He didn’t have a celebrity girlfriend. An undrafted player from a small school, he could walk around the Dallas Cowboys’ training camp complex and run onto the field wearing his No. 9 jersey without being noticed by the fans clamoring for autographs - or even team owner Jerry Jones.
That was only two years ago.
“Had we had a little better feel, or a little better read on that, at every step of the way . . . I would have said hello to him walking down the hall,” Jones said.
Romo has since been to two Pro Bowls, set team records for passing yards and touchdowns, and his No. 9 jersey - like the one often worn by Jessica Simpson - now is a top seller in the NFL.
“It’s a different world for him, and I think it should be,” Jones said. “And I think that we’re going to be a benefactor of that.”

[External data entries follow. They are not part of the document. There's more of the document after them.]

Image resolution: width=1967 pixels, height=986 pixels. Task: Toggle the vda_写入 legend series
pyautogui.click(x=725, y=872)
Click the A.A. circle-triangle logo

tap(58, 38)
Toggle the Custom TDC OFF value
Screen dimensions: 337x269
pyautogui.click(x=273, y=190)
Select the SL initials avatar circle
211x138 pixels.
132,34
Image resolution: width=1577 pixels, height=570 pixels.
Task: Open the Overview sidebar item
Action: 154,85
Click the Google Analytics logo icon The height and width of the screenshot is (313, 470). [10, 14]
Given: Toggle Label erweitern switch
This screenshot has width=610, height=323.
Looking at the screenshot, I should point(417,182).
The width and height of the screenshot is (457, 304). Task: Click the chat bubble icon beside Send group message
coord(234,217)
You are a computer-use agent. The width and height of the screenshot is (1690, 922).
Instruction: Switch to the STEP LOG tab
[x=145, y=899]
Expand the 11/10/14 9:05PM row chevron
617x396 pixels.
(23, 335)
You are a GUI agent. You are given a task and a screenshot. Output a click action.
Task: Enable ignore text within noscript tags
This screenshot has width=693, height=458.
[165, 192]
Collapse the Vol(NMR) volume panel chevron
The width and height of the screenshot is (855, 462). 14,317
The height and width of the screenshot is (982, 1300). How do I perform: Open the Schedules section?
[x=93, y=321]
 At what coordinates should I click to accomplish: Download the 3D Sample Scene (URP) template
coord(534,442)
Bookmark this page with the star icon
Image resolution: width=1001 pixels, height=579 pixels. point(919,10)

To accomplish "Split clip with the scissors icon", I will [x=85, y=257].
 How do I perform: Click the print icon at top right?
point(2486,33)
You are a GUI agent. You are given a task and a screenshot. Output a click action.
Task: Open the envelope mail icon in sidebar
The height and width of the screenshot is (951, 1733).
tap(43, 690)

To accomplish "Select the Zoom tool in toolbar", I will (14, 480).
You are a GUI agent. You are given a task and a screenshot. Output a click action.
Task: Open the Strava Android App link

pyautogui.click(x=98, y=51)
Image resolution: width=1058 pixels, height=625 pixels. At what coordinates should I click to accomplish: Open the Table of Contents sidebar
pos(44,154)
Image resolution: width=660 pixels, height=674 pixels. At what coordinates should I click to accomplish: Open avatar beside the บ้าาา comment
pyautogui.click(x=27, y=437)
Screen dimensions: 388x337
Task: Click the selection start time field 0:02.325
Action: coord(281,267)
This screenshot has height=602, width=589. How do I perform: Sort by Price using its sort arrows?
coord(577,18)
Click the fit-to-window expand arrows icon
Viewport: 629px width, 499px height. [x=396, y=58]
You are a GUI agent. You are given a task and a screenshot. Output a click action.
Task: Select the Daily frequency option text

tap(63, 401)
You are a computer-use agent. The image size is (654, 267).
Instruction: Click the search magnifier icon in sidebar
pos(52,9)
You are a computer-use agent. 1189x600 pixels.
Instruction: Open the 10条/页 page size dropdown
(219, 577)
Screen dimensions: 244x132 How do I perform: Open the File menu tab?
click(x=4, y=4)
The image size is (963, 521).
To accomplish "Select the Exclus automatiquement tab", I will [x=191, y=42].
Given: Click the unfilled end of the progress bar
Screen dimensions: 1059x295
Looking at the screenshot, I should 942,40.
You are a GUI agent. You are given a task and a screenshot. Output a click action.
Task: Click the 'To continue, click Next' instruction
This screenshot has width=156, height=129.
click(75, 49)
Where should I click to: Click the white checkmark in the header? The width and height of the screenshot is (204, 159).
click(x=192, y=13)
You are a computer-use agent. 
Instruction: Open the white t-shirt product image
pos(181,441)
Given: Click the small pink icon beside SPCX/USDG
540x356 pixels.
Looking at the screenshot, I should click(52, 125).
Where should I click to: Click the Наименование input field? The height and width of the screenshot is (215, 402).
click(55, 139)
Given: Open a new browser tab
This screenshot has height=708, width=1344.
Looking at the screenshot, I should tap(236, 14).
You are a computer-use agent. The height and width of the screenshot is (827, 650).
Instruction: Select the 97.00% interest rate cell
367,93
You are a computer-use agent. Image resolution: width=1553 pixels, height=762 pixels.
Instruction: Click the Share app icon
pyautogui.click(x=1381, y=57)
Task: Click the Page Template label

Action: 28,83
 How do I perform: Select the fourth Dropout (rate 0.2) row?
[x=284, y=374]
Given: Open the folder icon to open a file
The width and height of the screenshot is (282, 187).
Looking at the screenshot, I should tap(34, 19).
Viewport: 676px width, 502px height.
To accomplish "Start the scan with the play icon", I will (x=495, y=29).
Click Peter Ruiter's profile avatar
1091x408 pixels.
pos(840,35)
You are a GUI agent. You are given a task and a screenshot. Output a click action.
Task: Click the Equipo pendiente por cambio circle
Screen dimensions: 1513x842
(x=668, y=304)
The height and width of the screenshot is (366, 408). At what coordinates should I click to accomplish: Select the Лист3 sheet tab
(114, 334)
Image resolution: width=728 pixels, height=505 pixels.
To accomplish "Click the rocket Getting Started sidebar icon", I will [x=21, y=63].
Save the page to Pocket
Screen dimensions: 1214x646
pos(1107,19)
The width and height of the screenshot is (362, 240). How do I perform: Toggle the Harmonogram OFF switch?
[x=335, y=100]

Expectations certainly have changed with Romo, one of 13 Pro Bowl players back on a team that tied a franchise record by winning 13 games in his first full season as the starter. That was before the Cowboys’ playoff loss in January to the eventual Super Bowl champion New York Giants, after which Terrell Owens tearfully defended his quarterback.
Dallas now is a legitimate Super Bowl contender, going into this season as a favorite in the NFC - with the quarterback who was backing up Drew Bledsoe in 2006 when the Cowboys broke from their last California camp. Romo is the 10th starter in Dallas since Hall of Fame quarterback Troy Aikman played his last game in 2000.
“I feel like I’m the same as I’ve always been,” Romo insists. “Try to throw the ball to the guy who’s open. That usually helps.”
Despite the constant attention that Romo gets with being the starting QB of “America’s Team” and Simpson’s boyfriend, the $67.5 million contract he got midway through last season and how different people perceive him, Romo hasn’t altered how he sees himself.
Not from when he was on the scout team during practice and would sit in the locker room and read without interruption while the media interviewed other players. Not when he was the undrafted player out of Eastern Illinois in 2003 who got a $10,000 signing bonus.
“Honestly, I don’t think I’m that important anyway,” Romo said while circled by reporters and cameras on the field after a camp workout.
“His personality is very much the same,” said tight end Jason Witten, one of Romo’s closest friends. “Obviously his life’s changed 100 percent, but he’s the same guy. A little bit more guarded maybe, but for the most part, he’s the same guy.”
Romo won five of his first six starts in 2006, including a victory over eventual Super Bowl champion Indianapolis, and got the Cowboys to the playoffs. Then came the playoff loss at Seattle in which Romo, still the holder, as he had been before becoming the QB, flubbed the hold of a short field goal.
In the locker room that night, Romo cried and apologized to his teammates.
Last season ended with more tears. Owens tearfully defended Romo after a 17-13 loss to the Giants. It came a week after Romo’s bye-weekend trip to Mexico with Simpson and a couple of teammates.
“At that point in time, it was a situation where I felt like I had to have his back,” Owens said.
The loss was a bitter ending to a season in which Romo set team records with 335 completions for 4,211 yards and 36 touchdowns, including Owens’ team-record 15 receiving.
“There is always a little nostalgia in some ways about the process and what it took to get where you are. It’s funny, you still have a long way to go,” Romo said. “I’m trying to get on the field and get better. The exciting thing really about the game is just improvement.”